About 180 children from grades one to six attend after-school programming and tutoring programs. Youth who are in Junior High and Senior High are offered after-school programming, tutoring, and mentorship. A youth leadership program called TLC (Teens Leading Community) allows youth to give back to their communities by being volunteers and leaders of the children's programs.

In conjunction with the Sprott Foundation, the mission provides the Role Model Moms Program in the Jane-Finch Community, with the goal of helping young mothers to pass the high school equivalency exam regulated by the government of Ontario.
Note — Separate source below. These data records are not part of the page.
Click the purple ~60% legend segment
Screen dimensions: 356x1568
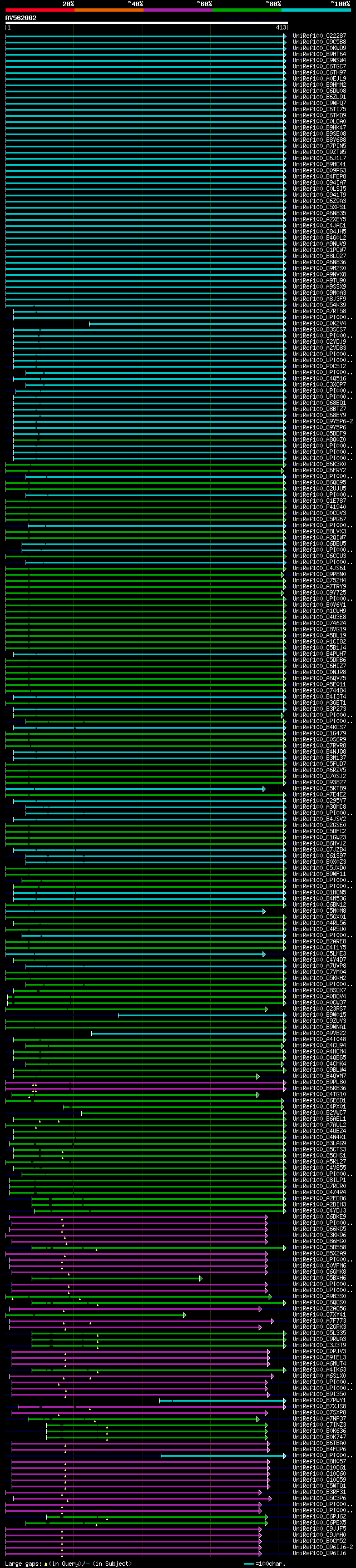click(x=177, y=10)
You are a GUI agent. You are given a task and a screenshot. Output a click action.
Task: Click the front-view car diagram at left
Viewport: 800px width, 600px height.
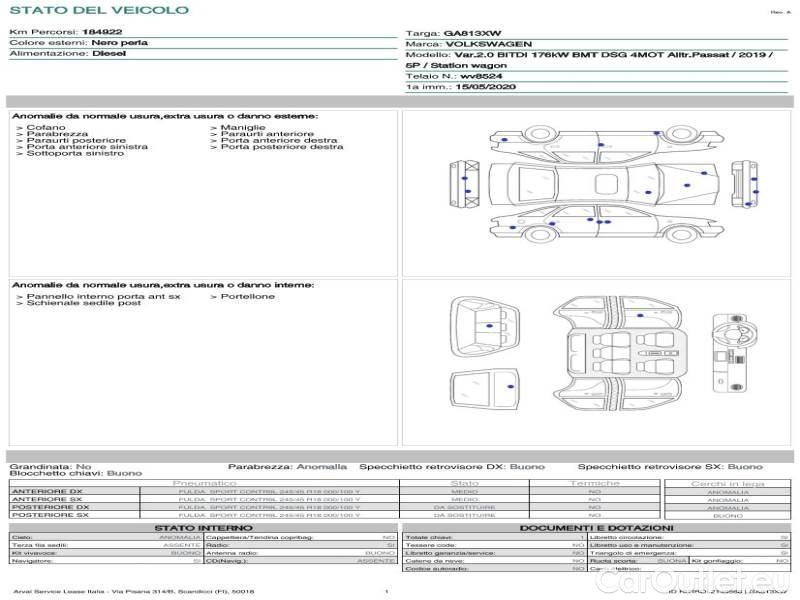pos(465,185)
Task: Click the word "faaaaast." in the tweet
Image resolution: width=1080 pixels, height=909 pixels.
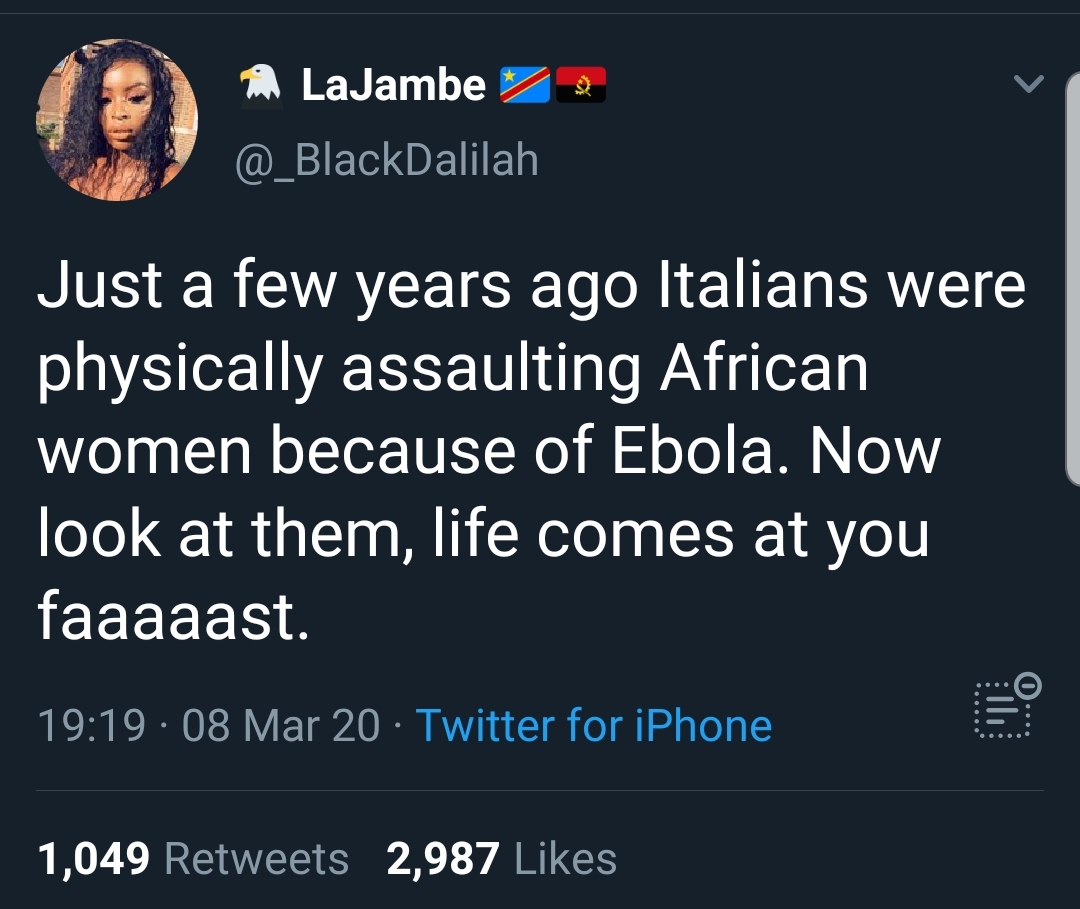Action: (173, 616)
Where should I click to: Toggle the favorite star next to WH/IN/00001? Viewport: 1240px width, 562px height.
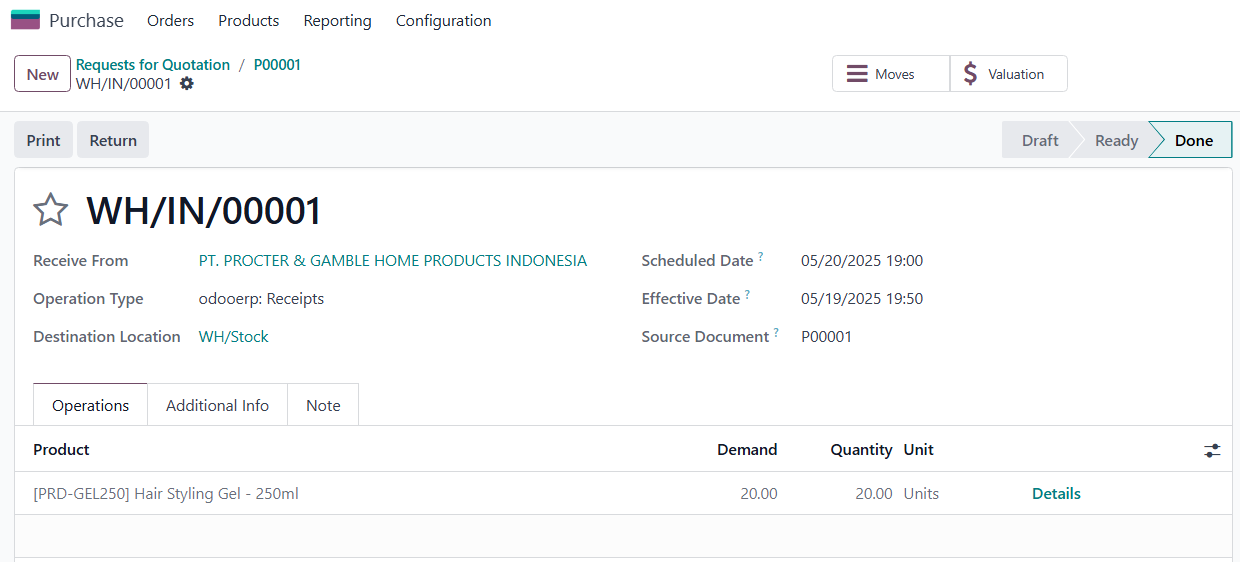point(51,211)
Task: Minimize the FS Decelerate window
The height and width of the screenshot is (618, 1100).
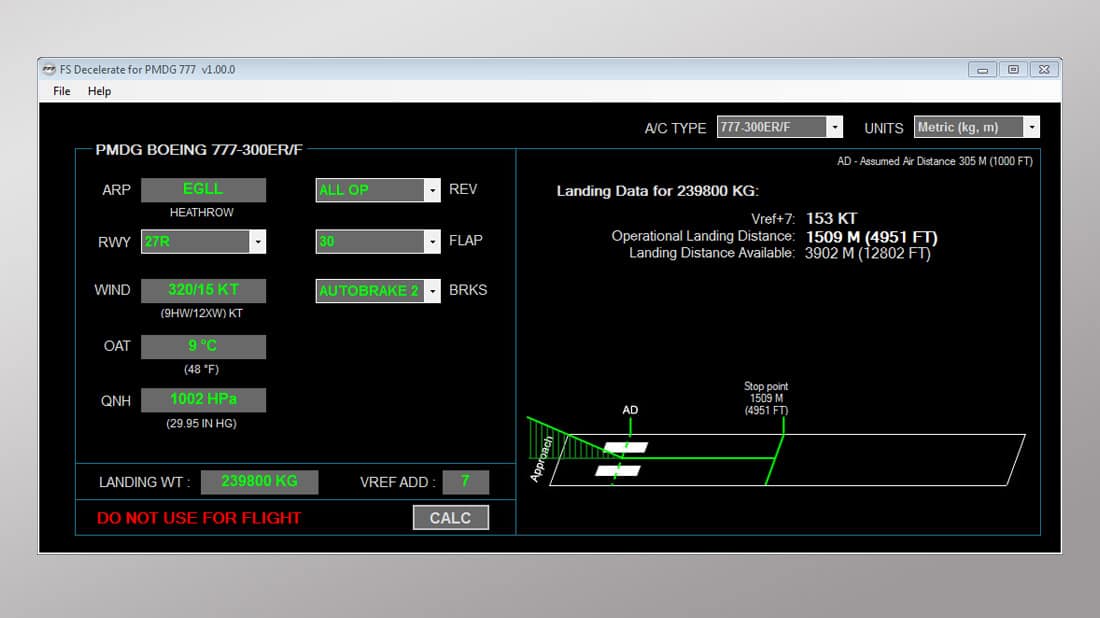Action: click(x=983, y=70)
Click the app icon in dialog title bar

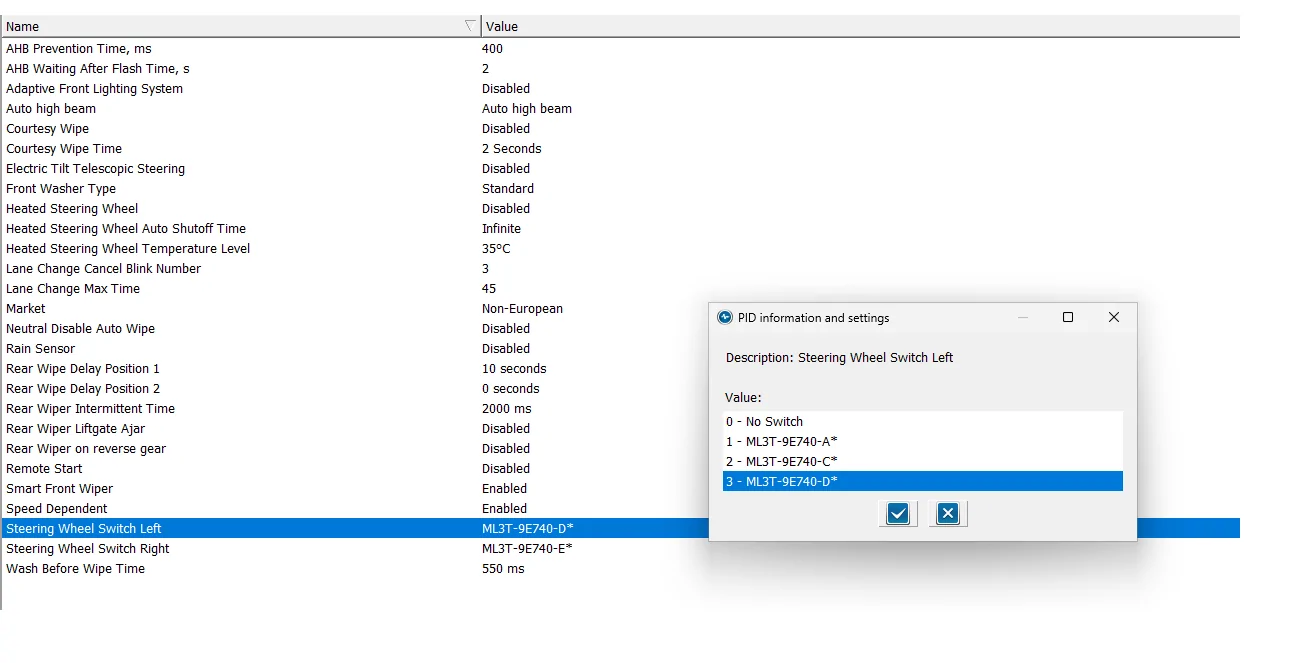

There is also a men's basketball program in St. James Town.

Toronto City Mission organizes community gatherings in the various neighborhoods, including bi-monthly pot-luck dinners, family celebrations, Christmas celebrations with turkey dinners and gifts, and Adopt-a-Family, a program which matches families with sponsors and provides them with grocery and department store gift certificates during Christmas.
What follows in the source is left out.